Why Linked Data Is A Major Theme At APIcon In London

This past May, the subject of linked data made a showing at ProgrammableWeb's API conference in San Francisco and with this next iteration of APIcon in London from Sept 24-26 2014, we're giving the topic even more coverage. The sessions and workshops are not to be missed and if you have not already registered, be sure to visit the APIconUK Web site.

Oh, the WWW? I can do better.

Let's face it. Inventing the World Wide Web is a pretty tough act to follow and ever since Sir Tim Berners-Lee invented it, the rest of the industry has been very busy extending it and stretching the core technology to its very limits. But as much as the technology industry took Berners-Lee's baby, ran with it and continues to run with it, he has long believed that the Semantic Web is an even bigger idea. Though I haven't spoken to him recently, every discussion that I've been lucky enough to have with him has come back to the idea of the Semantic Web. 

So, what is the Semantic Web? The Wikipedia's entry does a pretty good of summarizing the Semantic Web's foundational concept

Humans are capable of using the Web to carry out tasks such as finding the German translation for "eight days", reserving a library book, and searching for the lowest price for a DVD. However, machines cannot accomplish all of these tasks without human direction, because web pages are designed to be read by people, not machines. The Semantic Web is a vision of information that can be readily interpreted by machines, so machines can perform more of the tedious work involved in finding, combining, and acting upon information on the web.

In English, what this means is that we humans are pretty good at sussing context out of the Web. We know how to find pages based on their content, often starting with search engines, and we can make pretty accurate assumptions from the data and links that appear on most Web pages. For example, just two paragraphs ago, I linked to an entry in the Wikipedia. You can assume based on the context of the link and what you know about the Wikipedia that you're going to find a detailed description of the Semantic Web when you click on that link. If there's data on the page, like the data we keep for the thousands of APIs in our API directory, you can use the labels on the page to understand what that data represents (like the name of an API). Unfortunately, to the extent that most Web pages contain data and links, most computers (machines) are incapable of making the same assumptions. Theoretically, this makes us humans do more work where the computer could be doing that work for us.

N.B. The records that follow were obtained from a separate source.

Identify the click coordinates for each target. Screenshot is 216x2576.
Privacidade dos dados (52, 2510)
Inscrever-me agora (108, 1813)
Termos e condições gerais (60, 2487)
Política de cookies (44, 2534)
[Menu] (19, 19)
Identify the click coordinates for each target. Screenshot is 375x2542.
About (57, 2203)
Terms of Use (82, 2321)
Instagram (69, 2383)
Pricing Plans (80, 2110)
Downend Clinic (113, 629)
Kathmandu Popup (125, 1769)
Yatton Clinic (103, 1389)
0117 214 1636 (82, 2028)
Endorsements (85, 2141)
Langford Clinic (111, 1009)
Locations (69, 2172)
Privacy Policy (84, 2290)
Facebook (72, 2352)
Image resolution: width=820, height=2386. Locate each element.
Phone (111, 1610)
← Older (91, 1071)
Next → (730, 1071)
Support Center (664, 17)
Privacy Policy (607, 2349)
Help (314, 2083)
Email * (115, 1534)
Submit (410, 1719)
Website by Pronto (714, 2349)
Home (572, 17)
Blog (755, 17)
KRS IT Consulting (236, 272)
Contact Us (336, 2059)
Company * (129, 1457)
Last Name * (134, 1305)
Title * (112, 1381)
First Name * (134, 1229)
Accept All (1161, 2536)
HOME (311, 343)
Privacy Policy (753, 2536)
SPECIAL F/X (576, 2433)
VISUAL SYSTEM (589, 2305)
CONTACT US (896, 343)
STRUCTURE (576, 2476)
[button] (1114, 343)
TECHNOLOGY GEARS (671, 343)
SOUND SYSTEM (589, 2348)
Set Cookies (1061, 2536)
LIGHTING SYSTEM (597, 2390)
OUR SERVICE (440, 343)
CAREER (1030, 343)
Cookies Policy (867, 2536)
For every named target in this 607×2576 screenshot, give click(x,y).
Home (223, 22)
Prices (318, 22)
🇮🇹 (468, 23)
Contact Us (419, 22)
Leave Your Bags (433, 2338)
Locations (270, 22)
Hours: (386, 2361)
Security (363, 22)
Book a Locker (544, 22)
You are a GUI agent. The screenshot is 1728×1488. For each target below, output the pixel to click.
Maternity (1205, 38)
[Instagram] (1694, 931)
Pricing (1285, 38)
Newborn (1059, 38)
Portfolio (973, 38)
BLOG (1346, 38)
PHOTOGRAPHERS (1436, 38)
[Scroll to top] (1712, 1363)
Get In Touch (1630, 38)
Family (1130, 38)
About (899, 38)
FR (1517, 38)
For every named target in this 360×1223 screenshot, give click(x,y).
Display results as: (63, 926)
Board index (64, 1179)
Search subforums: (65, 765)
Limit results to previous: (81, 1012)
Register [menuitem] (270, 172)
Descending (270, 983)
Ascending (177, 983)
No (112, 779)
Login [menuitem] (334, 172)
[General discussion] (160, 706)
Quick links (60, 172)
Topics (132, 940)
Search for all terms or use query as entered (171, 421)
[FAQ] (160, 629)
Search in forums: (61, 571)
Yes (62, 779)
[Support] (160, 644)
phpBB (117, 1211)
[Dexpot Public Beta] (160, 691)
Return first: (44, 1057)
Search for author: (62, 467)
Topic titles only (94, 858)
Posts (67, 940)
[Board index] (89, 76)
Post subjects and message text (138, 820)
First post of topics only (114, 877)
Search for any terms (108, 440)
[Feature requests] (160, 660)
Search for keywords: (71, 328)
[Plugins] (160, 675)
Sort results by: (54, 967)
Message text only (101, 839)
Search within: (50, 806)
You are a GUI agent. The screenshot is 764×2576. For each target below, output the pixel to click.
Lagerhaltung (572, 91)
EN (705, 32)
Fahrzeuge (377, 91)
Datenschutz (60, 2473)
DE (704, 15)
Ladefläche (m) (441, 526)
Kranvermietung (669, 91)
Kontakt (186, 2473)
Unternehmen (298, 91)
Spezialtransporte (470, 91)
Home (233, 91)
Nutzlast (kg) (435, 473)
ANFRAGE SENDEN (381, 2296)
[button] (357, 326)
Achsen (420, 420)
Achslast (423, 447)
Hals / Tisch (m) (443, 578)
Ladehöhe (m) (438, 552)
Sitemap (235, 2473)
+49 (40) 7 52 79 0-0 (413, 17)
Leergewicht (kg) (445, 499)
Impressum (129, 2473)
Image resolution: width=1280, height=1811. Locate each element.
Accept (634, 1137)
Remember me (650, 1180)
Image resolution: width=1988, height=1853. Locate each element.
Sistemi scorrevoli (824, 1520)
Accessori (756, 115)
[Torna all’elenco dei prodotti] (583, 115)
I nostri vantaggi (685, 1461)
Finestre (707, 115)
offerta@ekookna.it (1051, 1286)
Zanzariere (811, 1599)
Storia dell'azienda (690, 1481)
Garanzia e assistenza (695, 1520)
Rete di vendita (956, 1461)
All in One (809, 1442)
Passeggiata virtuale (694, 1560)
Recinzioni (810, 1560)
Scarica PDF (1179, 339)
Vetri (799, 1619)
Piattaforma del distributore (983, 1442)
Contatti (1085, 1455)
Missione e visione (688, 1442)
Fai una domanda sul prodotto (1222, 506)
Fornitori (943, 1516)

Even worse, where our API directory has some information about an API (like any articles that have been written about it) and the API provider's developer portal for that same API has other information, the machines involved in storing and presenting both have no way of knowing that the two sets of information actually go together and belong to the same API.  

A typical ProgrammableWeb API profile includes a bunch of data connections (aka links). As the chief engineer of ProgrammableWeb's current data model, I can tell you that those connections were either provided by a human, or, as in the case of an API's categories, automated with logic that was written, debugged, and maintained by a human. My guess is that 99.99 percent of the world's Web sites are built this way. 

Imagine if those links didn't require hand entry. Imagine if the logic never had to be written, debugged, or maintained. Imagine if the words, numbers, and data could, without significant programming, find their way to other related words, numbers, and data in such a way that enables an entirely different user experience; one that brings that related data to the user instead of the user having to go to the data. Imagine the time, resources, and ultimately money saved.

An example of this user experience can be seen on Google today. Use Google to search for chicken cacciatore and the search results appear to be enhanced by all sorts of information that you'd normally have to click to get (see screenshot below). This includes ratings, the number of reviews, and the preparation time for many of the listed recipes. Off to the right are images and text, pulled in from Wikipedia, that define "cacciatore." Here on ProgrammableWeb, if we supported this idea of "linked data," we could create a user experience where just mousing over the phrase "chicken cacciatore" (where it appears in the first sentence of this paragraph) would pop-up a small window that contains the same (or other) information found on Google's search results page, all driven by data found on other sites scattered across the Web. 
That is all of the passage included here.